Blockchain technology can also be used in different ways in the advertising industry. This was shown by Zilliqa when they partnered with Mindshare a year ago, a marketing company that also handles Pepsi Cola‘s advertising.
As a result, the advertising had been automated through smart contracts, managing to gain a not inconsiderable advantage in terms of the speed of the entire process as well as the verification of its performance.
A budget managed by a human or through traditional tools were, in fact, less efficient than those managed by Zilliqa’s smart contracts.
Carrefour and blockchain marketing
More generally, blockchain in advertising can also be useful to increase customer confidence in a company’s product. For example, it seems that Carrefour’s experiment with poultry tracked on blockchain thanks to a collaboration with EY on Ethereum’s blockchain has led to an increase in sales of tracked products compared to those without tracking.
In that case, there were many doubts about the project because – in particular not in Italy where Ethereum was not used – a private blockchain was used and therefore with data that could be easily modified.
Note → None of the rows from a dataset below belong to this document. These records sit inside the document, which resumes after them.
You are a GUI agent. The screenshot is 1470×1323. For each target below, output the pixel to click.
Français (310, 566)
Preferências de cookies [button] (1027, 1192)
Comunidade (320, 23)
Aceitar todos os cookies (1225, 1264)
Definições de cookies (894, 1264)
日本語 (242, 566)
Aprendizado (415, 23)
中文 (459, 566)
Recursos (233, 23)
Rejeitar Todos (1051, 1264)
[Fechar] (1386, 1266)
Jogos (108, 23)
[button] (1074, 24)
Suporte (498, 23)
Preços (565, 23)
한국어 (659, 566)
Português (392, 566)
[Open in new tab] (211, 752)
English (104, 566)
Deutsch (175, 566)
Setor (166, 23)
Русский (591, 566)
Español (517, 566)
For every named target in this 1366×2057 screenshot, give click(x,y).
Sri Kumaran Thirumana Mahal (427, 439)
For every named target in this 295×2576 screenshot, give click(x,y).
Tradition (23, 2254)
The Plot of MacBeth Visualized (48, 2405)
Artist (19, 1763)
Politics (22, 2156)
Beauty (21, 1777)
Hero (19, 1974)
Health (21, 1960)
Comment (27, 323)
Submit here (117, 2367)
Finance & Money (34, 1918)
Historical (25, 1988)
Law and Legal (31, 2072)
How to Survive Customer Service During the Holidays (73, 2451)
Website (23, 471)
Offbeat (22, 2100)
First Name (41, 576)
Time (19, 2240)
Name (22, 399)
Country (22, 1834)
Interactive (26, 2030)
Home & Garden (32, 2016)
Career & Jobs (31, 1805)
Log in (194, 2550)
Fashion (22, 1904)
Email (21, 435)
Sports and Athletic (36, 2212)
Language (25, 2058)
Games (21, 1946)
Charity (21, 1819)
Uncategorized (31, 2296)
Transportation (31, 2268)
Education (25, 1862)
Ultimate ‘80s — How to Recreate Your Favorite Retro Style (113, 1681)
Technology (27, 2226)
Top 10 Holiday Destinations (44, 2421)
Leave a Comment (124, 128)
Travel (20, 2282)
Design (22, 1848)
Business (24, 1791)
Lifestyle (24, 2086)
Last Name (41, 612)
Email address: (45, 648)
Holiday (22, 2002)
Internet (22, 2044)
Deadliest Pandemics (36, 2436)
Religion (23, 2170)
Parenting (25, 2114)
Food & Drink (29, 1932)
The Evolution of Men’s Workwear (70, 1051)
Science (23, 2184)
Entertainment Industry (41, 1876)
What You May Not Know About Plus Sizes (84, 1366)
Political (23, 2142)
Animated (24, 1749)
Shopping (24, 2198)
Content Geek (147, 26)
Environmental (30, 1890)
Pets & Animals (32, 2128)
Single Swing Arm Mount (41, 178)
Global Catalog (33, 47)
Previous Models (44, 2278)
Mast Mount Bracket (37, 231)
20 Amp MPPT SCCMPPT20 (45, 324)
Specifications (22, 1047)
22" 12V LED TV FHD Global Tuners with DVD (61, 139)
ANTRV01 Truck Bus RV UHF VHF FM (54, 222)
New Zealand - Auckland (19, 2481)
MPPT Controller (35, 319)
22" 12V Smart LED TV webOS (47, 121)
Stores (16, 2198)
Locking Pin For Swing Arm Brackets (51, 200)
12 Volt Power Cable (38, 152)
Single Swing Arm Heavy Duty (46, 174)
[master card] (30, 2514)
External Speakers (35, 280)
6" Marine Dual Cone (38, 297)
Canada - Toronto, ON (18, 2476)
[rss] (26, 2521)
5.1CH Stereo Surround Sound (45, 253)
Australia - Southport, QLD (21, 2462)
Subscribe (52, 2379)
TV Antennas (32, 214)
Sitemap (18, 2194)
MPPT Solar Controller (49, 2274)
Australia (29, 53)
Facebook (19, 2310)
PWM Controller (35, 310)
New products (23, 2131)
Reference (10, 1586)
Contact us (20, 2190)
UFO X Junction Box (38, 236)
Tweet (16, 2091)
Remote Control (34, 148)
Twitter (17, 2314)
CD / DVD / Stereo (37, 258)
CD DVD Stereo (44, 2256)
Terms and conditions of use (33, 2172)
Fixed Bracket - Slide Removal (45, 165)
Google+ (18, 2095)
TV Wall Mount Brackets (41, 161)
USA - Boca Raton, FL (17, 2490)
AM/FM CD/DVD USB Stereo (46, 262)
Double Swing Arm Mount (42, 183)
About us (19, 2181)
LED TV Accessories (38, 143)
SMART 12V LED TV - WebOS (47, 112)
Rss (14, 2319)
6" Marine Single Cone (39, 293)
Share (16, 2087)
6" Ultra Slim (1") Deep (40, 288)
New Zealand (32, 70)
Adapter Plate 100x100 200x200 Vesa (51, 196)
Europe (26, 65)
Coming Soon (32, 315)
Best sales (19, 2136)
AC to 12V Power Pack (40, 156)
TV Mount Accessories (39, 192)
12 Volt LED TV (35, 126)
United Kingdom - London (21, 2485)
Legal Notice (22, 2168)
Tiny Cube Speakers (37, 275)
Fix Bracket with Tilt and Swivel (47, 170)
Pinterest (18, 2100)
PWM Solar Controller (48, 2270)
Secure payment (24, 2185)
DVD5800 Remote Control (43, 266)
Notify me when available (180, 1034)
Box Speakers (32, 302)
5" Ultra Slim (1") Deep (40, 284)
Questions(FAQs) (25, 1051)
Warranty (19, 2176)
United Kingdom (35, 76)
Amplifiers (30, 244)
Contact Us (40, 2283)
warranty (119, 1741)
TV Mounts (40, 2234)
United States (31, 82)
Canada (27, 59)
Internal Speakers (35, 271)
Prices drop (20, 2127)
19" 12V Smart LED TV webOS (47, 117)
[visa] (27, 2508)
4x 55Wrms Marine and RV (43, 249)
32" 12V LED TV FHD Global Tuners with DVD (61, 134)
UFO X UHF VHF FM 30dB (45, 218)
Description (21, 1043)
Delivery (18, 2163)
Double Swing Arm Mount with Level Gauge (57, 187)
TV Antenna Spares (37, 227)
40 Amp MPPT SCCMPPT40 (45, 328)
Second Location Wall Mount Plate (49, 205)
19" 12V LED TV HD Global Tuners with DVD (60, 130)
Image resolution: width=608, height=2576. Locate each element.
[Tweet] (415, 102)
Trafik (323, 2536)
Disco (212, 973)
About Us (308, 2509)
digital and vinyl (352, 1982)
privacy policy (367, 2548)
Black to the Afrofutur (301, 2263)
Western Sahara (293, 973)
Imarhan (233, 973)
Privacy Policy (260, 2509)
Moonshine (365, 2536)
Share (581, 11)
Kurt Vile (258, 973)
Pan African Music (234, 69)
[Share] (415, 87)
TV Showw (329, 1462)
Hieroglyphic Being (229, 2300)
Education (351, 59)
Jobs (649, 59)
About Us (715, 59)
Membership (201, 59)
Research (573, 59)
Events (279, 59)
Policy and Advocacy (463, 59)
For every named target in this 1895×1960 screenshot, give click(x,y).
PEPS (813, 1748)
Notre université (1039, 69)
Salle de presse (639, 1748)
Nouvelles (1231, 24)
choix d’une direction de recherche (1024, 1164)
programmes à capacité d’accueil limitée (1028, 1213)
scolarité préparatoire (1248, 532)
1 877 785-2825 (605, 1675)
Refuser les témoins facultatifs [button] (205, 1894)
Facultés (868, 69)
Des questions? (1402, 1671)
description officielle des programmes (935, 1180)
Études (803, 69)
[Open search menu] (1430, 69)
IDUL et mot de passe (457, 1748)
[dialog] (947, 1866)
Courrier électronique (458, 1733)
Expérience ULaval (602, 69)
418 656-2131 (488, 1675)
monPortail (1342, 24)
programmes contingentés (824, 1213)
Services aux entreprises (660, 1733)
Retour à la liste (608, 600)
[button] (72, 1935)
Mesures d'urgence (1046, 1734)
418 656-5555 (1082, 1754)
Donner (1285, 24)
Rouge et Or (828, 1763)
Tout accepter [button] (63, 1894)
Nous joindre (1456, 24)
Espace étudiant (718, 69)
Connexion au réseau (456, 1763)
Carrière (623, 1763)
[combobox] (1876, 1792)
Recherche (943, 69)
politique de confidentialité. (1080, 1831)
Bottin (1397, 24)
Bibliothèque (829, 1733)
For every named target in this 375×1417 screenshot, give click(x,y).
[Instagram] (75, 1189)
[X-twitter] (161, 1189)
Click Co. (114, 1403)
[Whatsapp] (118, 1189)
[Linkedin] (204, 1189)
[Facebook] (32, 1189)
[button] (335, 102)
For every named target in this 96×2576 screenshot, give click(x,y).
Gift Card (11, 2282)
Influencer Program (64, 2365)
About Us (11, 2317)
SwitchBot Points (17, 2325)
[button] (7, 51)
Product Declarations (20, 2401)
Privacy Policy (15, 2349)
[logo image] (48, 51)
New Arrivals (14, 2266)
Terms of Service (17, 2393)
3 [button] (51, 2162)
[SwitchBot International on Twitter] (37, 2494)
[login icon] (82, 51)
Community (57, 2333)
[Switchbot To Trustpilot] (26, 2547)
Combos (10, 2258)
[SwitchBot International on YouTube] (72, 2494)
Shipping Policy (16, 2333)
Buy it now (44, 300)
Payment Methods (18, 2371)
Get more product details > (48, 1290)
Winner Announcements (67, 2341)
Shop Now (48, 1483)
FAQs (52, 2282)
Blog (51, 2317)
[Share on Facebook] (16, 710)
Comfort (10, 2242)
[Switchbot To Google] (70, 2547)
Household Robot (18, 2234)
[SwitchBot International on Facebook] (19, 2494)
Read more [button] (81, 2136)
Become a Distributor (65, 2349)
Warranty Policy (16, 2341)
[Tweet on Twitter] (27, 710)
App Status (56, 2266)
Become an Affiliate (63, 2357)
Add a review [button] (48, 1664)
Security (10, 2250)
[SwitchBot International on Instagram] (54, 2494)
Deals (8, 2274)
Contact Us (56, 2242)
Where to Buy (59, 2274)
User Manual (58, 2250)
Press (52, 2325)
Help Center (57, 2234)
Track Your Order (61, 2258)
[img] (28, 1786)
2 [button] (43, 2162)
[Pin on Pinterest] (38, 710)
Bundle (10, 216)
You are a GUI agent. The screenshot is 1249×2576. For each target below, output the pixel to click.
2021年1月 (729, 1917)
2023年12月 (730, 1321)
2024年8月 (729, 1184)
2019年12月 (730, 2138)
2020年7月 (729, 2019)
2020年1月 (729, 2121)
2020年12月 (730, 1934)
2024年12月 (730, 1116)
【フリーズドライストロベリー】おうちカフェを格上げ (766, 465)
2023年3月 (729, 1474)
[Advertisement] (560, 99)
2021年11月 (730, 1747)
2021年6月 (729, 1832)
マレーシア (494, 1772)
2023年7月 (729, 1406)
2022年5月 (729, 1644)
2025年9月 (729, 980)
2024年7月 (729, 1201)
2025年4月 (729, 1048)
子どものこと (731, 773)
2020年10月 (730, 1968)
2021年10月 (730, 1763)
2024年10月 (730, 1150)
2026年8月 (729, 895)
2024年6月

In any case, it was an effective advertising campaign, especially among those not involved in the blockchain sector.
And it is perhaps for this reason that Danone and other brands have also been using blockchain to track their products.
Brave and an example of blockchain advertising
There are also other cases, such as Brave, the browser that rewards its users with BAT tokens when they decide to view proposed advertisements.
This is another example of a link between blockchain and advertising as a way to empower users and protect their privacy and digital rights.
But not only that, in this case only users who are really potentially interested in advertising will see them, giving companies a chance to spend less money on advertising.
In this sense, another example is Blockstack, a dApp that manages user data in a decentralized way to avoid information leaks as in the case of Facebook and Cambridge Analytica. As a result, explaining to users that tools are used to protect their data could attract more people, especially in the case of a target group that is particularly attentive to their online data.